Stored data
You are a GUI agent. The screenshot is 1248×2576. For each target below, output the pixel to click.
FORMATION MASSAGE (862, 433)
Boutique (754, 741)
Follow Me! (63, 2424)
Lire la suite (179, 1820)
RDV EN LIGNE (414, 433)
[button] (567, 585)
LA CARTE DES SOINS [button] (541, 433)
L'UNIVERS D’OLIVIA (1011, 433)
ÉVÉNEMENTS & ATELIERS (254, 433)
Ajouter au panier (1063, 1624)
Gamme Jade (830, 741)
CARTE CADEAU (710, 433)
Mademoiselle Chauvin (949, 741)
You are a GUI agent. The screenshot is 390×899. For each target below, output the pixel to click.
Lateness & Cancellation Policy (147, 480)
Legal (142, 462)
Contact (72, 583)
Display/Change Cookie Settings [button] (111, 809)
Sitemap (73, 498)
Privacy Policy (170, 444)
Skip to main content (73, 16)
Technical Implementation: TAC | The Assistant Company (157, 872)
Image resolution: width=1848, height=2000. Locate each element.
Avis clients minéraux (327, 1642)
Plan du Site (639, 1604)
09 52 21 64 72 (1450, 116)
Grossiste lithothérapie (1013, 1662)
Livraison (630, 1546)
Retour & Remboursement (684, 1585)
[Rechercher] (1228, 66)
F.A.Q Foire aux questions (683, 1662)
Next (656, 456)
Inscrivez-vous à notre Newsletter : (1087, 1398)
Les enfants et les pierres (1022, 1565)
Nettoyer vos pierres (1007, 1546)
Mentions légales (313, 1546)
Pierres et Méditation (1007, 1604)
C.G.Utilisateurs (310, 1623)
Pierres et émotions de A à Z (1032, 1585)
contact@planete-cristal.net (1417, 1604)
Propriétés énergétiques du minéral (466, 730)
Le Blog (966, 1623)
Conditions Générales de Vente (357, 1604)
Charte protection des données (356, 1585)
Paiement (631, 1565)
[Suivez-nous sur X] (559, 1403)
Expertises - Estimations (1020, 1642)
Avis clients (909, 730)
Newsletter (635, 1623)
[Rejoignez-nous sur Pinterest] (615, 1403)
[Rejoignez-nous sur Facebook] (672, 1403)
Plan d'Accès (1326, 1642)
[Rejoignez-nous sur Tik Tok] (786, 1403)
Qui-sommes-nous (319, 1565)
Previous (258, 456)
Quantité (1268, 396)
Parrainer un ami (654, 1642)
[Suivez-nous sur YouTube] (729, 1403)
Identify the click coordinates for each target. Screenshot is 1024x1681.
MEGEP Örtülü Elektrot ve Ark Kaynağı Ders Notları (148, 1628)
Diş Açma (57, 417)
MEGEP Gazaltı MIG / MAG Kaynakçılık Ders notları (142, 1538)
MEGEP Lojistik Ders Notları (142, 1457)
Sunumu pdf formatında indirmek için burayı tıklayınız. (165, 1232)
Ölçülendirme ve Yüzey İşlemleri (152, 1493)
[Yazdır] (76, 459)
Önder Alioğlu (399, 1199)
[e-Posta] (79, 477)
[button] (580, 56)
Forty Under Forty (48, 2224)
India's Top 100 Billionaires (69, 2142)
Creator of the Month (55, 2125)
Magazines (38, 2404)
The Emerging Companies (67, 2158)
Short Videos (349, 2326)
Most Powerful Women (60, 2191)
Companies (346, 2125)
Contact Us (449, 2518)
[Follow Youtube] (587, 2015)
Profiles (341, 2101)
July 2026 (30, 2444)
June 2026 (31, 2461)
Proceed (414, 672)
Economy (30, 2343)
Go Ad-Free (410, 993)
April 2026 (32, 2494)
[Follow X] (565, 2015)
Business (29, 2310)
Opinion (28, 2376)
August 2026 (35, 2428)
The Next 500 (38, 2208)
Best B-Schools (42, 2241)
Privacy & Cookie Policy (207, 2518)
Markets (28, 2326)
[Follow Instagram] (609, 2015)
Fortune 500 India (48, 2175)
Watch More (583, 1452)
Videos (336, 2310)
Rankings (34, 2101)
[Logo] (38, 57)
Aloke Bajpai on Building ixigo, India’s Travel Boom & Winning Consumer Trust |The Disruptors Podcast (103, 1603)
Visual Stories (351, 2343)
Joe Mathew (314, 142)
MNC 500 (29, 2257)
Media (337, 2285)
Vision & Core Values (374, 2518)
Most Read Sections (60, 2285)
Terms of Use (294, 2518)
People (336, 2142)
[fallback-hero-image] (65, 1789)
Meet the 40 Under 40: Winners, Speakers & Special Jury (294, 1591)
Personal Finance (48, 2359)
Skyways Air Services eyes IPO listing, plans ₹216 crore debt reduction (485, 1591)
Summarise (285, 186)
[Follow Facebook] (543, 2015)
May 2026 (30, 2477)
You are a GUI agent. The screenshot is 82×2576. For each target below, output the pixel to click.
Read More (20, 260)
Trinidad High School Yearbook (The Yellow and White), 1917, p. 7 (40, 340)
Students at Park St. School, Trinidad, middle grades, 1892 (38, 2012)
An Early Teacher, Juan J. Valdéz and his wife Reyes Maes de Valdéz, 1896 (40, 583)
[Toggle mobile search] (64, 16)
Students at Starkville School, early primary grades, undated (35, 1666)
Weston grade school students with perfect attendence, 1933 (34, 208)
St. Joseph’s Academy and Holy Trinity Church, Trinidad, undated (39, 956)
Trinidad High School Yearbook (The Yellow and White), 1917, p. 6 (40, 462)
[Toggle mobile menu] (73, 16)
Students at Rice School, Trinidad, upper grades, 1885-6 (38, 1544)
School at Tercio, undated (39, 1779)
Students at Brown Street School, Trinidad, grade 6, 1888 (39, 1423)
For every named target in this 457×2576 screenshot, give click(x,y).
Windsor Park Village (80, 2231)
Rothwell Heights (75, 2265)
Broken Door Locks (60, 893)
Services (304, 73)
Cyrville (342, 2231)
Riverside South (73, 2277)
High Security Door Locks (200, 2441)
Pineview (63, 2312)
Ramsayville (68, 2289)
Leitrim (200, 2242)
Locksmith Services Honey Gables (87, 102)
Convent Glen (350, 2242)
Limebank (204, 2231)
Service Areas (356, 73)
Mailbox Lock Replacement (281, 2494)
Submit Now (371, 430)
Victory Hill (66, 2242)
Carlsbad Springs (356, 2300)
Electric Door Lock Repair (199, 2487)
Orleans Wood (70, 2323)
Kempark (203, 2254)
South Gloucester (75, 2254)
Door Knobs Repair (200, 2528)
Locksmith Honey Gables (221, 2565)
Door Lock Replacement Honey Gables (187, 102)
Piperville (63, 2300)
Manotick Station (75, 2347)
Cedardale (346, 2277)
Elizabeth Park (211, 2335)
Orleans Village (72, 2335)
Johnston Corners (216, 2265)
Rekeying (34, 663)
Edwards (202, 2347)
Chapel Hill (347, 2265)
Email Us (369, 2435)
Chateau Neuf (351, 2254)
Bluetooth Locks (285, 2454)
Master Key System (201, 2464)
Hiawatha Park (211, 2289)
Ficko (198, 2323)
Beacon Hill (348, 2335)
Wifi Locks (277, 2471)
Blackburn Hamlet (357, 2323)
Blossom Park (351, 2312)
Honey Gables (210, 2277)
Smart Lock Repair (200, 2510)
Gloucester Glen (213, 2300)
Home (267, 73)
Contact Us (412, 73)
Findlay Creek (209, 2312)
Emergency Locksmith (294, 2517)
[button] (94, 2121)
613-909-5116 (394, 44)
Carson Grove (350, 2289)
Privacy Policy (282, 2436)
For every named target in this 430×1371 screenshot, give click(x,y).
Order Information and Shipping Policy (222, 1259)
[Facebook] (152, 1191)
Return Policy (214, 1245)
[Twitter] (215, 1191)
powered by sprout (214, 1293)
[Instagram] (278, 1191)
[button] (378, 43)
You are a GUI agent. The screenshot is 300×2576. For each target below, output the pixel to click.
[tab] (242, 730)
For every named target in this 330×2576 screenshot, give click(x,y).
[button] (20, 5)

--- Task directions ---
In the records above, how many lines contain the word "button"? Give the number alone.

--- Answer space ---
7